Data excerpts
·····
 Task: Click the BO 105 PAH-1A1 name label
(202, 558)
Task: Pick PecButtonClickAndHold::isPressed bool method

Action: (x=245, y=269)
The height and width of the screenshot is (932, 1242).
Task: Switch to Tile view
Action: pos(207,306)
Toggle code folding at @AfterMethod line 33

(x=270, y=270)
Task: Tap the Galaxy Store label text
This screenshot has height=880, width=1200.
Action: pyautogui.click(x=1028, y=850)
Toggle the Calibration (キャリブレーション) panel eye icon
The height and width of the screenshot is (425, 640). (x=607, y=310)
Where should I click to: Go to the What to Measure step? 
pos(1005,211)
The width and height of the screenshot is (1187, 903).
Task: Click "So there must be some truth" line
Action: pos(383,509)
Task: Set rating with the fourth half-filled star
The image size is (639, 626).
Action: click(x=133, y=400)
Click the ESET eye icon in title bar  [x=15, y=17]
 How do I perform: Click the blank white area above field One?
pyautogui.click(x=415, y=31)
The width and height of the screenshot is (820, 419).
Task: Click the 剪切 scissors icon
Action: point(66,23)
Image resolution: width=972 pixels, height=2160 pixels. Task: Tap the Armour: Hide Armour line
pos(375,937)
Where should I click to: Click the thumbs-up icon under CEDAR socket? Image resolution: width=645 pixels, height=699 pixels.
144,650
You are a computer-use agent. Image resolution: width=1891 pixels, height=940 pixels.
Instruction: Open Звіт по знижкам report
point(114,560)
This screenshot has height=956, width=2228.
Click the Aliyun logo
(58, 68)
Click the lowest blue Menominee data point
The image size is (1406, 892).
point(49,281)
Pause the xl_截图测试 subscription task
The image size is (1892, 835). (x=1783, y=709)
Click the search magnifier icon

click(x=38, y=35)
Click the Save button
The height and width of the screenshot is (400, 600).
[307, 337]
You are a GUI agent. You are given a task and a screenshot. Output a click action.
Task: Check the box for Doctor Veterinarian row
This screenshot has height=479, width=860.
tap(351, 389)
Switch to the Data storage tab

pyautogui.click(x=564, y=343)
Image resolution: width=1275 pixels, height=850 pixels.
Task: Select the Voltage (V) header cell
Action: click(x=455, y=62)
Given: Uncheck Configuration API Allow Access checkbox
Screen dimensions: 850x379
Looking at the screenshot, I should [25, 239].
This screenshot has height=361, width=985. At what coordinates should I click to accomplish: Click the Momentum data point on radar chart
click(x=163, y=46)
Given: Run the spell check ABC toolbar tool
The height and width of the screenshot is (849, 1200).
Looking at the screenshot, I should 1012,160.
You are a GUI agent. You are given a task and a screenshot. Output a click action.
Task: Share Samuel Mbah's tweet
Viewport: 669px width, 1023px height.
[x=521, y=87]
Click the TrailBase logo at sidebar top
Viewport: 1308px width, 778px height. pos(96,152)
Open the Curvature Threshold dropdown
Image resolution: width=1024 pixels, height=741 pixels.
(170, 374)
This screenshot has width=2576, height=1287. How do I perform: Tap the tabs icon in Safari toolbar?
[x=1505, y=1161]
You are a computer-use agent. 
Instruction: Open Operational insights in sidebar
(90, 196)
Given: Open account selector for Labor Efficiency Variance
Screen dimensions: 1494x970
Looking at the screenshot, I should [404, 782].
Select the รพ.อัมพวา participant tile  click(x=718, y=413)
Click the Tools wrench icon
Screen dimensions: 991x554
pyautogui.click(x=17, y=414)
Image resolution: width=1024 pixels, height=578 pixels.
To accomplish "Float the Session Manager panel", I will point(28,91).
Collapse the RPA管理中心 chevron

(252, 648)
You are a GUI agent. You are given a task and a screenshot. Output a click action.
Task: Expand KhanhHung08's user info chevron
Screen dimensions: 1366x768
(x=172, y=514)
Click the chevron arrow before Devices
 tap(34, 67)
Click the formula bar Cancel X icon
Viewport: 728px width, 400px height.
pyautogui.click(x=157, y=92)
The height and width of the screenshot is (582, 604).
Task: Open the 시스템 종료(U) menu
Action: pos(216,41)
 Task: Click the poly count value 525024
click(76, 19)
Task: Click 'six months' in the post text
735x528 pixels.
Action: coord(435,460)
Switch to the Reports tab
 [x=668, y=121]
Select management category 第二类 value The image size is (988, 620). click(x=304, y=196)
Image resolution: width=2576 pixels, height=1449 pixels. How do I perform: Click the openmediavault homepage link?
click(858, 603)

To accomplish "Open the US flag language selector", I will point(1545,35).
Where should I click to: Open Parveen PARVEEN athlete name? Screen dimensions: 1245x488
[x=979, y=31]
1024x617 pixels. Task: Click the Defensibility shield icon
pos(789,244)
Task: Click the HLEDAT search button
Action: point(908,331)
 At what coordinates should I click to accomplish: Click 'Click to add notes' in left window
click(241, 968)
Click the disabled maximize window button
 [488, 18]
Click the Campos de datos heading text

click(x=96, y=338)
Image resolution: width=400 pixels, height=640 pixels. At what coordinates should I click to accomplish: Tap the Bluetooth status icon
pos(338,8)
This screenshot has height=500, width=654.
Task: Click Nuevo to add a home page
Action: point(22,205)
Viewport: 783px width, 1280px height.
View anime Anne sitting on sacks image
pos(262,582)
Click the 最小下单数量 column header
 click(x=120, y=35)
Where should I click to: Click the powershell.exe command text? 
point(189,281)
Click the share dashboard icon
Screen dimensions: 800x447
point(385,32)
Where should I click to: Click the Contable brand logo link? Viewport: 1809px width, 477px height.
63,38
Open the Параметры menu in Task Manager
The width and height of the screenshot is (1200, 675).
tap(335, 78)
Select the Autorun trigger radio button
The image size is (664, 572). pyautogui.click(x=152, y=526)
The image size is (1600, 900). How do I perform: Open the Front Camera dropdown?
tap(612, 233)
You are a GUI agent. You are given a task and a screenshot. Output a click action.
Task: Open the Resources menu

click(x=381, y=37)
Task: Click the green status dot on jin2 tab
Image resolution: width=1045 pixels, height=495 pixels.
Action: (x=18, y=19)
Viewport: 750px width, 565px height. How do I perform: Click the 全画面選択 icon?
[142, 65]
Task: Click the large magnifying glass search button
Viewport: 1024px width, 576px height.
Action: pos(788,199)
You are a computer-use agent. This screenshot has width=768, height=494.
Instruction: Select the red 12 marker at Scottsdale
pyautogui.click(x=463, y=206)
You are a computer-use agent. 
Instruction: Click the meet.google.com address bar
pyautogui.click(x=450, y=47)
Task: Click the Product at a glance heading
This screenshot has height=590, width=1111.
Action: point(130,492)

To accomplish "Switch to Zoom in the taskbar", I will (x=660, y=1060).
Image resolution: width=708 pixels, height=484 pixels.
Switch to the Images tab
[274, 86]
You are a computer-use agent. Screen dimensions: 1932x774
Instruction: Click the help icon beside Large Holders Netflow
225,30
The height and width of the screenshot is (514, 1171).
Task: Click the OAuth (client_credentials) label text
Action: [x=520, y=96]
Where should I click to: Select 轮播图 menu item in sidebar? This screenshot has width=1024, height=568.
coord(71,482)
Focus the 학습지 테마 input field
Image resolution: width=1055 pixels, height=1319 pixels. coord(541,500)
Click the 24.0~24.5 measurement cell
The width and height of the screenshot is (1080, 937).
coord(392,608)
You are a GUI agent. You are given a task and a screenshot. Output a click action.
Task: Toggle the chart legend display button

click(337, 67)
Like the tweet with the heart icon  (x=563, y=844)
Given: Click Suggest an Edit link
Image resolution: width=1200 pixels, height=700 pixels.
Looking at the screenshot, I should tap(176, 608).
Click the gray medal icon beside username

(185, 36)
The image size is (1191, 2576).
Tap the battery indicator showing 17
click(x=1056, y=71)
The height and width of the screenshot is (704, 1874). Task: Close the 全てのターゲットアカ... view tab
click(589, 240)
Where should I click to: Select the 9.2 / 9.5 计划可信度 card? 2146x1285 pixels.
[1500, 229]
·····
Work instruction → Without leaving anything out, repeat the data exactly.

Final answer →
 Task: Click the BO 105 PAH-1A1 name label
(202, 558)
Task: Pick PecButtonClickAndHold::isPressed bool method

Action: (x=245, y=269)
The height and width of the screenshot is (932, 1242).
Task: Switch to Tile view
Action: pos(207,306)
Toggle code folding at @AfterMethod line 33

(x=270, y=270)
Task: Tap the Galaxy Store label text
This screenshot has height=880, width=1200.
Action: pyautogui.click(x=1028, y=850)
Toggle the Calibration (キャリブレーション) panel eye icon
The height and width of the screenshot is (425, 640). (x=607, y=310)
Where should I click to: Go to the What to Measure step? 
pos(1005,211)
The width and height of the screenshot is (1187, 903).
Task: Click "So there must be some truth" line
Action: pos(383,509)
Task: Set rating with the fourth half-filled star
The image size is (639, 626).
Action: click(x=133, y=400)
Click the ESET eye icon in title bar  [x=15, y=17]
 How do I perform: Click the blank white area above field One?
pyautogui.click(x=415, y=31)
The width and height of the screenshot is (820, 419).
Task: Click the 剪切 scissors icon
Action: point(66,23)
Image resolution: width=972 pixels, height=2160 pixels. Task: Tap the Armour: Hide Armour line
pos(375,937)
Where should I click to: Click the thumbs-up icon under CEDAR socket? Image resolution: width=645 pixels, height=699 pixels.
144,650
You are a computer-use agent. Image resolution: width=1891 pixels, height=940 pixels.
Instruction: Open Звіт по знижкам report
point(114,560)
This screenshot has height=956, width=2228.
Click the Aliyun logo
(58, 68)
Click the lowest blue Menominee data point
The image size is (1406, 892).
point(49,281)
Pause the xl_截图测试 subscription task
The image size is (1892, 835). (x=1783, y=709)
Click the search magnifier icon

click(x=38, y=35)
Click the Save button
The height and width of the screenshot is (400, 600).
[307, 337]
You are a GUI agent. You are given a task and a screenshot. Output a click action.
Task: Check the box for Doctor Veterinarian row
This screenshot has height=479, width=860.
tap(351, 389)
Switch to the Data storage tab

pyautogui.click(x=564, y=343)
Image resolution: width=1275 pixels, height=850 pixels.
Task: Select the Voltage (V) header cell
Action: click(x=455, y=62)
Given: Uncheck Configuration API Allow Access checkbox
Screen dimensions: 850x379
Looking at the screenshot, I should [25, 239].
This screenshot has height=361, width=985. At what coordinates should I click to accomplish: Click the Momentum data point on radar chart
click(x=163, y=46)
Given: Run the spell check ABC toolbar tool
The height and width of the screenshot is (849, 1200).
Looking at the screenshot, I should 1012,160.
You are a GUI agent. You are given a task and a screenshot. Output a click action.
Task: Share Samuel Mbah's tweet
Viewport: 669px width, 1023px height.
[x=521, y=87]
Click the TrailBase logo at sidebar top
Viewport: 1308px width, 778px height. pos(96,152)
Open the Curvature Threshold dropdown
Image resolution: width=1024 pixels, height=741 pixels.
(170, 374)
This screenshot has width=2576, height=1287. How do I perform: Tap the tabs icon in Safari toolbar?
[x=1505, y=1161]
You are a computer-use agent. 
Instruction: Open Operational insights in sidebar
(90, 196)
Given: Open account selector for Labor Efficiency Variance
Screen dimensions: 1494x970
Looking at the screenshot, I should [404, 782].
Select the รพ.อัมพวา participant tile  click(x=718, y=413)
Click the Tools wrench icon
Screen dimensions: 991x554
pyautogui.click(x=17, y=414)
Image resolution: width=1024 pixels, height=578 pixels.
To accomplish "Float the Session Manager panel", I will point(28,91).
Collapse the RPA管理中心 chevron

(252, 648)
You are a GUI agent. You are given a task and a screenshot. Output a click action.
Task: Expand KhanhHung08's user info chevron
Screen dimensions: 1366x768
(x=172, y=514)
Click the chevron arrow before Devices
 tap(34, 67)
Click the formula bar Cancel X icon
Viewport: 728px width, 400px height.
pyautogui.click(x=157, y=92)
The height and width of the screenshot is (582, 604).
Task: Open the 시스템 종료(U) menu
Action: pos(216,41)
 Task: Click the poly count value 525024
click(76, 19)
Task: Click 'six months' in the post text
735x528 pixels.
Action: coord(435,460)
Switch to the Reports tab
 [x=668, y=121]
Select management category 第二类 value The image size is (988, 620). click(x=304, y=196)
Image resolution: width=2576 pixels, height=1449 pixels. How do I perform: Click the openmediavault homepage link?
click(858, 603)

To accomplish "Open the US flag language selector", I will point(1545,35).
Where should I click to: Open Parveen PARVEEN athlete name? Screen dimensions: 1245x488
[x=979, y=31]
1024x617 pixels. Task: Click the Defensibility shield icon
pos(789,244)
Task: Click the HLEDAT search button
Action: point(908,331)
 At what coordinates should I click to accomplish: Click 'Click to add notes' in left window
click(241, 968)
Click the disabled maximize window button
 [488, 18]
Click the Campos de datos heading text

click(x=96, y=338)
Image resolution: width=400 pixels, height=640 pixels. At what coordinates should I click to accomplish: Tap the Bluetooth status icon
pos(338,8)
This screenshot has height=500, width=654.
Task: Click Nuevo to add a home page
Action: point(22,205)
Viewport: 783px width, 1280px height.
View anime Anne sitting on sacks image
pos(262,582)
Click the 最小下单数量 column header
 click(x=120, y=35)
Where should I click to: Click the powershell.exe command text? 
point(189,281)
Click the share dashboard icon
Screen dimensions: 800x447
point(385,32)
Where should I click to: Click the Contable brand logo link? Viewport: 1809px width, 477px height.
63,38
Open the Параметры menu in Task Manager
The width and height of the screenshot is (1200, 675).
tap(335, 78)
Select the Autorun trigger radio button
The image size is (664, 572). pyautogui.click(x=152, y=526)
The image size is (1600, 900). How do I perform: Open the Front Camera dropdown?
tap(612, 233)
You are a GUI agent. You are given a task and a screenshot. Output a click action.
Task: Open the Resources menu

click(x=381, y=37)
Task: Click the green status dot on jin2 tab
Image resolution: width=1045 pixels, height=495 pixels.
Action: (x=18, y=19)
Viewport: 750px width, 565px height. How do I perform: Click the 全画面選択 icon?
[142, 65]
Task: Click the large magnifying glass search button
Viewport: 1024px width, 576px height.
Action: pos(788,199)
You are a computer-use agent. This screenshot has width=768, height=494.
Instruction: Select the red 12 marker at Scottsdale
pyautogui.click(x=463, y=206)
You are a computer-use agent. 
Instruction: Click the meet.google.com address bar
pyautogui.click(x=450, y=47)
Task: Click the Product at a glance heading
This screenshot has height=590, width=1111.
Action: point(130,492)

To accomplish "Switch to Zoom in the taskbar", I will (x=660, y=1060).
Image resolution: width=708 pixels, height=484 pixels.
Switch to the Images tab
[274, 86]
You are a computer-use agent. Screen dimensions: 1932x774
Instruction: Click the help icon beside Large Holders Netflow
225,30
The height and width of the screenshot is (514, 1171).
Task: Click the OAuth (client_credentials) label text
Action: [x=520, y=96]
Where should I click to: Select 轮播图 menu item in sidebar? This screenshot has width=1024, height=568.
coord(71,482)
Focus the 학습지 테마 input field
Image resolution: width=1055 pixels, height=1319 pixels. coord(541,500)
Click the 24.0~24.5 measurement cell
The width and height of the screenshot is (1080, 937).
coord(392,608)
You are a GUI agent. You are given a task and a screenshot. Output a click action.
Task: Toggle the chart legend display button

click(337, 67)
Like the tweet with the heart icon  (x=563, y=844)
Given: Click Suggest an Edit link
Image resolution: width=1200 pixels, height=700 pixels.
Looking at the screenshot, I should tap(176, 608).
Click the gray medal icon beside username

(185, 36)
The image size is (1191, 2576).
Tap the battery indicator showing 17
click(x=1056, y=71)
The height and width of the screenshot is (704, 1874). Task: Close the 全てのターゲットアカ... view tab
click(589, 240)
Where should I click to: Select the 9.2 / 9.5 计划可信度 card? 2146x1285 pixels.
[1500, 229]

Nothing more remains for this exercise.